- Born: Ernest John Vincent McLean November 3, 1932 Estevan, Saskatchewan, Canada
- Died: May 8, 2026 (aged 93) near Dease Lake, British Columbia, Canada
- Occupation: Ice hockey coach
- Known for: New Westminster Bruins
- Awards: Dunc McCallum Memorial Trophy (1976) BC Hockey Hall of Fame (2005)

= Punch McLean =

Canadian ice hockey coach (1932–2026)

Ernest John Vincent "Punch" McLean (November 3, 1932 – May 8, 2026) was a Canadian ice hockey coach. He led the New Westminster Bruins to four consecutive President's Cup titles, and won consecutive 1977 and 1978 Memorial Cup championships. After his 16 seasons in the Western Hockey League (WHL), McLean placed second all-time among WHL coaches with 1,067 games coached.

==Early life==
Ernest John Vincent McLean was born in a coal mine in Estevan, Saskatchewan, on November 3, 1932, due to the temperature in his parents' house being too low. McLean played midget, juvenile, and intermediate ice hockey growing up and earned an invitation to a New York Rangers training camp when he was 17.

==Career==
After the Rangers training camp, McLean joined the Humboldt Indians in the SJHL under coach Scotty Munro and eventually became an assistant. In 1966, the Canadian Major Junior Hockey League evolved into the Western Canada Junior Hockey League (WCHL). McLean eventually replaced Monroe as head coach and became co-owner of the Estevan Bruins. On April 18, 1971, after the Estevan Bruins had been eliminated from the WHL playoffs, McLean boarded a single-engine airplane heading for Yorkton, Saskatchewan. The plane failed to make it to Yorkton as a result of a crash which took his left eye. After the crash, McLean moved the Bruins to New Westminster, where he coached them for 14 seasons. However, the transition to New Westminster was met with apprehension from the WCHL board who were against expansion to the West.

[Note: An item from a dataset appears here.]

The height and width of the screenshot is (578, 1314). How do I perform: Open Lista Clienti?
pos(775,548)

A few years after the relocation, the newly named New Westminster Bruins won four consecutive President's Cup titles from 1975 to 1978 and two Memorial Cup titles in 1977 and 1978. After winning the 1977 Memorial Cup and another WHL Championship title, McLean was tapped to coach the Canada men's national junior ice hockey team at the 1978 World Junior Ice Hockey Championships. Future National Hockey League superstar Wayne Gretzky tried out for the team but McLean claimed he did not know if Gretzky was "strong enough at 16 years of age to play with these older guys". While McLean did not invite Gretzky to the initial junior tryout camp in 1977, he was eventually added to Canada's roster and led the tournament with eight goals and nine assists.

Throughout his coaching career, McLean earned a reputation for brawling with the opposition. In one instance, he was suspended 25 games for punching a referee as he skated past the Bruins bench. As a result of his tough guy reputation, and survival of life-threatening injuries, he earned the nickname "Punch". At the conclusion of his coaching career, McLean placed second all-time among WHL coaches in games coached with 1,067.

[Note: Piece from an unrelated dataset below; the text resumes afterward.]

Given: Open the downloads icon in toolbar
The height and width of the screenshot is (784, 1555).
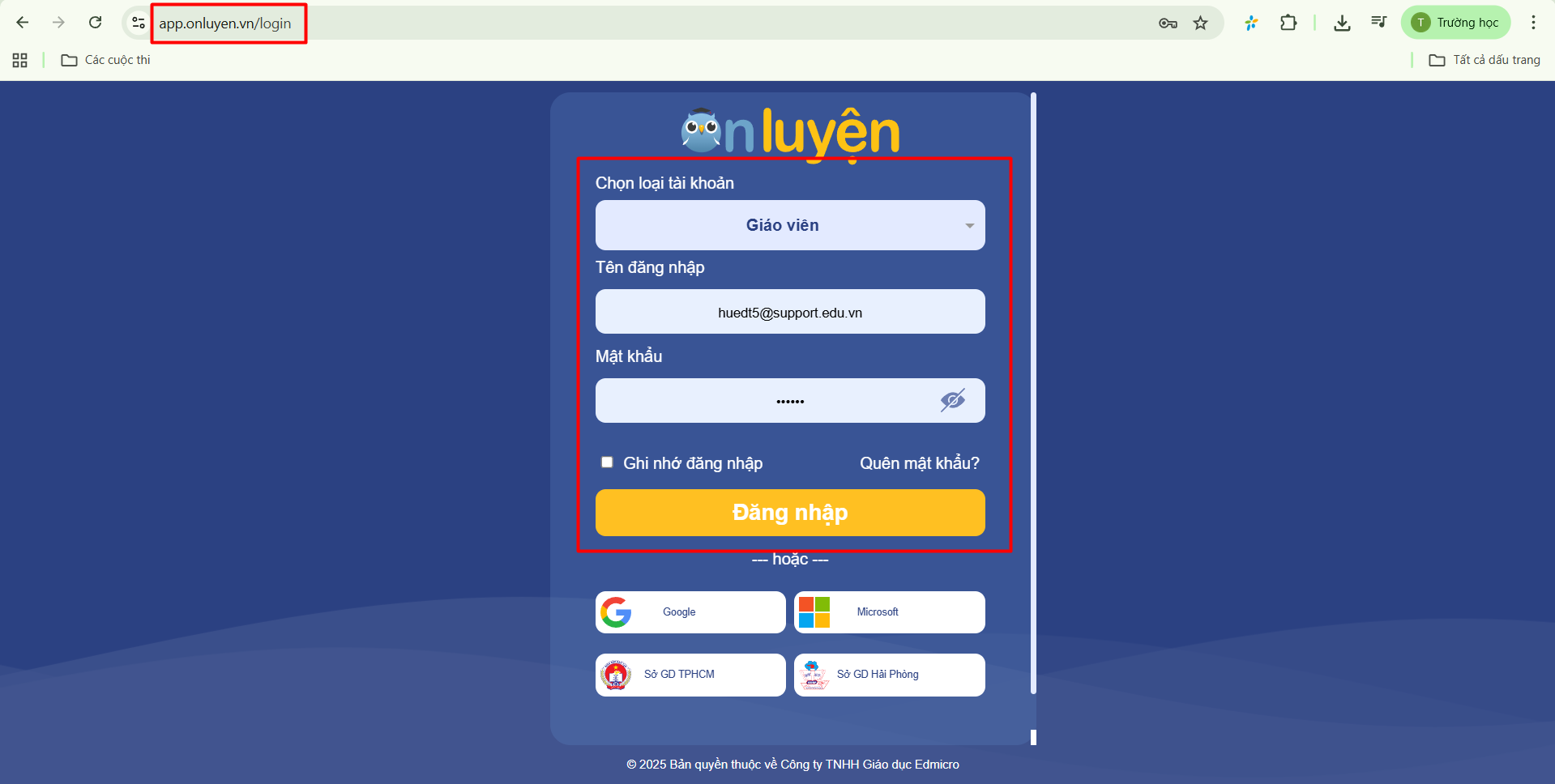Looking at the screenshot, I should click(1342, 23).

==Personal life and death==
McLean was married to Frances.

In August 2009, McLean went missing for four days and five nights without food or supplies after getting lost while prospecting for gold.

McLean died when his vehicle went off the Stewart–Cassiar Highway near Dease Lake, British Columbia, on May 8, 2026. Police said he was the only person in the vehicle.

==Awards and honors==
McLean received the WCHL Coach of the Year Award for the 1975–76 WCHL season. He was awarded the WHL's Governors Award in 2005, and was inducted into the BC Hockey Hall of Fame in 2006.

In April 2016, the Ernie "Punch" McLean tournament was created at Langley Events Centre where six teams competed.